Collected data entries
────────────────────
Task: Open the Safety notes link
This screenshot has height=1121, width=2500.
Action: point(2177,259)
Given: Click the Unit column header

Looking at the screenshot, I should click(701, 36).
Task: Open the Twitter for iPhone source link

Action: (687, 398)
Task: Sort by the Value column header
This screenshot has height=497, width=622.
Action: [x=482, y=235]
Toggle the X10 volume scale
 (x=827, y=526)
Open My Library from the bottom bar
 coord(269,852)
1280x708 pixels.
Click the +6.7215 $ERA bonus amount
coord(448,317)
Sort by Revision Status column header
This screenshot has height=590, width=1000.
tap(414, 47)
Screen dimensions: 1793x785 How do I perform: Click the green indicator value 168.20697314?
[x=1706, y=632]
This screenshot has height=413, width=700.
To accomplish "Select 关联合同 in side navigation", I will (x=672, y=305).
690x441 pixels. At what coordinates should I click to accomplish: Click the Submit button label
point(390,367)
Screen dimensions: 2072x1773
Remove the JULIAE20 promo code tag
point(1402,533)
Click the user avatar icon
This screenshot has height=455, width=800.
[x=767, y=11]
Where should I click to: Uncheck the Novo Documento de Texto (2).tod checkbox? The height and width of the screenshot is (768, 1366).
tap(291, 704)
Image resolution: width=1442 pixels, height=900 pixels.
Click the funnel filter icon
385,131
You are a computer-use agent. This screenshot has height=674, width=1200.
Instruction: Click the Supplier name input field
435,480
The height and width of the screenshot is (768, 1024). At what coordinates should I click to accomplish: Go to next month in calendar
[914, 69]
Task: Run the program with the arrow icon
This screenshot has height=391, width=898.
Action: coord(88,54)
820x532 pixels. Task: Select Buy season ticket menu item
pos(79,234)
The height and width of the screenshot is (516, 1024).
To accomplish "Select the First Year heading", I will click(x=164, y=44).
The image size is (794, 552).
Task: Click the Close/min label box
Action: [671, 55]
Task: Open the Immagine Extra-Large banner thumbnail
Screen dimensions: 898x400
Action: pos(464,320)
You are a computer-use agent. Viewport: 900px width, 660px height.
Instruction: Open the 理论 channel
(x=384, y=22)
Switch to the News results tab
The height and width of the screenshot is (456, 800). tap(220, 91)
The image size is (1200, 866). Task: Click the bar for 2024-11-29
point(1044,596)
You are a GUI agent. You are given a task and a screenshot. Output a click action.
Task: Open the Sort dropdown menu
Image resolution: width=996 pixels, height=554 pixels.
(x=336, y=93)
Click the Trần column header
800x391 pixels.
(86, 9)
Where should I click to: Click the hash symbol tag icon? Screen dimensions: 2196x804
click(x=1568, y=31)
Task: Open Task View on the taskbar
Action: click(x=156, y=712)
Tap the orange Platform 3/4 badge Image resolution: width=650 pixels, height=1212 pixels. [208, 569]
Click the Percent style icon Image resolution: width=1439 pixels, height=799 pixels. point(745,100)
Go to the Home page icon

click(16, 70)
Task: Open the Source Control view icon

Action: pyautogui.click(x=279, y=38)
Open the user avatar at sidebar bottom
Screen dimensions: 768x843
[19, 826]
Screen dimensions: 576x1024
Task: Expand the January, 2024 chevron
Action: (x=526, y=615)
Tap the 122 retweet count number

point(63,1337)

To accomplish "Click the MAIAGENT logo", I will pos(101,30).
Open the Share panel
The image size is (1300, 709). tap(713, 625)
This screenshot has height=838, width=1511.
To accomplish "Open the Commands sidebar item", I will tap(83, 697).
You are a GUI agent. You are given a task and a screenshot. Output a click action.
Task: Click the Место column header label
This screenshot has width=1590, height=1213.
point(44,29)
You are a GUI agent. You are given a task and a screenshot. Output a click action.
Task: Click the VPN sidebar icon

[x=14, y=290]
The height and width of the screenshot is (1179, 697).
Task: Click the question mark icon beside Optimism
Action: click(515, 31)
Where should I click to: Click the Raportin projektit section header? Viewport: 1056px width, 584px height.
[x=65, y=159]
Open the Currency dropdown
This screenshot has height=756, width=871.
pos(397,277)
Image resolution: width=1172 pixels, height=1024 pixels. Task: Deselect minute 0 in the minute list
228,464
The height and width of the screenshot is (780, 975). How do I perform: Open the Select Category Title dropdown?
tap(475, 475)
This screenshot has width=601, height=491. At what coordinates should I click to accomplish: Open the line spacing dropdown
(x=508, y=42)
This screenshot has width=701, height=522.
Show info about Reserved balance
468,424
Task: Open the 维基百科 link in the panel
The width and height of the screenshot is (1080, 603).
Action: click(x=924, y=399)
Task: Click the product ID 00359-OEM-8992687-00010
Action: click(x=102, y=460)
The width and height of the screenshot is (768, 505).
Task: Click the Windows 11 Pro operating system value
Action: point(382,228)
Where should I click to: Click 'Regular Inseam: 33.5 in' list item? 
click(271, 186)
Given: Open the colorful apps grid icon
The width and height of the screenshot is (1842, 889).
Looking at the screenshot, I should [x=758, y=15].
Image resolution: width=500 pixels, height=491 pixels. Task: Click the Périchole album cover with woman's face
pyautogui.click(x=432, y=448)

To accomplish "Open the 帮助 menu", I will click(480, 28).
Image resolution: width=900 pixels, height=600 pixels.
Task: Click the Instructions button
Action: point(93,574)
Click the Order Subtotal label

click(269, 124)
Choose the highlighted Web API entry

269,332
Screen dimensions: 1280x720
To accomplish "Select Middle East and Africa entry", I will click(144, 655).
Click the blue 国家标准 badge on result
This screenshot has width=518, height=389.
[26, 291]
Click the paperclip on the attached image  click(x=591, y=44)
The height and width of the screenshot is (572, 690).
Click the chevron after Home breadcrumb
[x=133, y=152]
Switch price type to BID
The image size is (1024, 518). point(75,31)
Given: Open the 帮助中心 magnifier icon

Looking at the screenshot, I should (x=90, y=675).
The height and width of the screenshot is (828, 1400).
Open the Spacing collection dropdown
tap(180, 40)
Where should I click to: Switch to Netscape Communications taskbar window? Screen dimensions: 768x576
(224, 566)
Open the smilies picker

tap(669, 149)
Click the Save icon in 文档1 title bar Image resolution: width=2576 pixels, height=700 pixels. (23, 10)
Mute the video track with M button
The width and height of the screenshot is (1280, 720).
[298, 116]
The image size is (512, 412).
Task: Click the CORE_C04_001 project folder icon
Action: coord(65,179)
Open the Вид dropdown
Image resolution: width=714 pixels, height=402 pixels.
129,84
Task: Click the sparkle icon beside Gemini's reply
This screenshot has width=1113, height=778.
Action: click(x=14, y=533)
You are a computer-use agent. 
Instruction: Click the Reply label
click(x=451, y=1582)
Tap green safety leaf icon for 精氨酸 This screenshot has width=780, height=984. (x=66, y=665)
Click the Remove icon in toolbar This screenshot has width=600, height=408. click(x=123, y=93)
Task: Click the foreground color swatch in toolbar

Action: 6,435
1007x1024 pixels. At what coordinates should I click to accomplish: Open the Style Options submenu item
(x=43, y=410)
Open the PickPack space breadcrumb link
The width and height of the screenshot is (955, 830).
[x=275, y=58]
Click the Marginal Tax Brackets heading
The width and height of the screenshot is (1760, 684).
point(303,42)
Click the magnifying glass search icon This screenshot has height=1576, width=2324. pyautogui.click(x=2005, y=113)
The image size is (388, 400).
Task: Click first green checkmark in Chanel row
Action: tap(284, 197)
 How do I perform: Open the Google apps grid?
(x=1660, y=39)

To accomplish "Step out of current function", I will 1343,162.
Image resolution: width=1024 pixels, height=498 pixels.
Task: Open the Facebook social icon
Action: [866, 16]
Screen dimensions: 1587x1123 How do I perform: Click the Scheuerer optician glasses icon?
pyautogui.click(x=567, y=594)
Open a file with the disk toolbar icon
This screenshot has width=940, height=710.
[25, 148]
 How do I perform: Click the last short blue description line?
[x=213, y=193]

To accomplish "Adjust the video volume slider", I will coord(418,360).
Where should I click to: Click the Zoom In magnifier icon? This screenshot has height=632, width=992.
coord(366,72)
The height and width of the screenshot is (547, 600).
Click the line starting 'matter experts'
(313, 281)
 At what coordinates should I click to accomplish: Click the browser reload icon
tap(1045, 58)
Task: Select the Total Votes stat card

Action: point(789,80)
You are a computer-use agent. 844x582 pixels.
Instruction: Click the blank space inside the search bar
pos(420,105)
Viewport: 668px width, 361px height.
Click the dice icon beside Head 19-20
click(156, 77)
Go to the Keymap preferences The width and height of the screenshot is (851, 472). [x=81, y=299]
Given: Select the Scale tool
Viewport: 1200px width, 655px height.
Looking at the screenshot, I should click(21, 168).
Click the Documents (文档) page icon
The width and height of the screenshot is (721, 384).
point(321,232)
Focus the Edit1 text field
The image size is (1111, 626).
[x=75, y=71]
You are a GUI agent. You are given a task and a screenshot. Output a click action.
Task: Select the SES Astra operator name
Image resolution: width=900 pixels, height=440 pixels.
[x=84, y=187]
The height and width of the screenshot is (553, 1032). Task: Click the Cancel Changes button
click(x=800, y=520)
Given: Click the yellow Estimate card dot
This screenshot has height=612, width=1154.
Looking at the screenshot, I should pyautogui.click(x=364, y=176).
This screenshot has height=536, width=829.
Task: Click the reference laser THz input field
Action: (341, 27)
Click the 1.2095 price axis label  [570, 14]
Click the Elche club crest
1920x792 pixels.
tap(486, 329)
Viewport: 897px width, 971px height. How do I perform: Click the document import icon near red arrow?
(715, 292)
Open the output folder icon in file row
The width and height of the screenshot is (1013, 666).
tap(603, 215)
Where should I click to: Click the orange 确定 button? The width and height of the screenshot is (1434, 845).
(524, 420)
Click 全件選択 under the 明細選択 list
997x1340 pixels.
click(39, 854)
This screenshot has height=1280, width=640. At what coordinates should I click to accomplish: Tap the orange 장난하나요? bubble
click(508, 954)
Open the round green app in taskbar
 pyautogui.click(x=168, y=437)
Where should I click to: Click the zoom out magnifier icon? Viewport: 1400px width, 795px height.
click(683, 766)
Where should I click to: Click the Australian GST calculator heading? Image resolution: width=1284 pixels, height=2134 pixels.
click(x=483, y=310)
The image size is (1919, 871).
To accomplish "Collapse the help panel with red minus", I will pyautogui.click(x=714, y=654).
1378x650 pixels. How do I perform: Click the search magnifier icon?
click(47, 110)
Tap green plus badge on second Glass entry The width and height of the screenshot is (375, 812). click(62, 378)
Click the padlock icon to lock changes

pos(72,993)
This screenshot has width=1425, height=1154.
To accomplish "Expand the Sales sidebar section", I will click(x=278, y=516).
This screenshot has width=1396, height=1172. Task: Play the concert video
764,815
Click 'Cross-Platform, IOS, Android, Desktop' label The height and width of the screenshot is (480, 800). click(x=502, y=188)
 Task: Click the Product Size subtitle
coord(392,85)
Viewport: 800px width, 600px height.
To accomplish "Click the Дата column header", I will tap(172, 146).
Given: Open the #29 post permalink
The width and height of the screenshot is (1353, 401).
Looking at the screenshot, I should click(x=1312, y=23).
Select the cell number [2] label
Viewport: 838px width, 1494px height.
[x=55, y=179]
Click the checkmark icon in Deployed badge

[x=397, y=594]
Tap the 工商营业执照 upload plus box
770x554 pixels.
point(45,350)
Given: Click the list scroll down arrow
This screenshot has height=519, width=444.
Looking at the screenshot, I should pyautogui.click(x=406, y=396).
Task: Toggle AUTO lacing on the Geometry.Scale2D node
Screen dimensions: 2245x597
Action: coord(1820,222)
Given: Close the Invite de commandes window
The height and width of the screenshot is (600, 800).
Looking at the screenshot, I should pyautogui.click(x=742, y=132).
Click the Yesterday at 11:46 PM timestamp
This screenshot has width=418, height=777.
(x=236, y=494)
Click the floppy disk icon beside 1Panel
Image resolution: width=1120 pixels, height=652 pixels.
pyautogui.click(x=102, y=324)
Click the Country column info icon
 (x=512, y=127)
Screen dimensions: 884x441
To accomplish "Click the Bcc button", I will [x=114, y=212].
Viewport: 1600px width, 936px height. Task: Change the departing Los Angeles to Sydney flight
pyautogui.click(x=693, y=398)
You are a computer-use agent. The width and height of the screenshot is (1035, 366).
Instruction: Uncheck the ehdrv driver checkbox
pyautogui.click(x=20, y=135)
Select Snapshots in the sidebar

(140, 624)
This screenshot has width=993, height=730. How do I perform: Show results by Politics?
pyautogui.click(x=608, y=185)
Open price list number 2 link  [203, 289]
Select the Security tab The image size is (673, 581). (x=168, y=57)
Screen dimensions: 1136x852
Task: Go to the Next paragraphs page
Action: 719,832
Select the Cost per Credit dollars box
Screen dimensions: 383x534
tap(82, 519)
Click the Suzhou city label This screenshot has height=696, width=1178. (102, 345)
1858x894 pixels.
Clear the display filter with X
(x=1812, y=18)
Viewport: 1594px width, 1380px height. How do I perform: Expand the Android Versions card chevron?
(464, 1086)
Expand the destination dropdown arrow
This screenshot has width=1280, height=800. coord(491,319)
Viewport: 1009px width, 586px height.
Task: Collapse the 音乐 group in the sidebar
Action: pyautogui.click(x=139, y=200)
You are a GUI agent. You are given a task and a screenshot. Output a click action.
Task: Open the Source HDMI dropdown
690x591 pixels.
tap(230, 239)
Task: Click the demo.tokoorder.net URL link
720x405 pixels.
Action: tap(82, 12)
────────────────────
#### EXERCISE INSTRUCTIONS:
Please print verbatim each line from the first line of the entries above to the line that contains "1280x708 pixels.", inclusive, and nothing more.

#### REPLY TO THE EXERCISE:
Task: Open the Safety notes link
This screenshot has height=1121, width=2500.
Action: point(2177,259)
Given: Click the Unit column header

Looking at the screenshot, I should click(701, 36).
Task: Open the Twitter for iPhone source link

Action: (687, 398)
Task: Sort by the Value column header
This screenshot has height=497, width=622.
Action: [x=482, y=235]
Toggle the X10 volume scale
 (x=827, y=526)
Open My Library from the bottom bar
 coord(269,852)
1280x708 pixels.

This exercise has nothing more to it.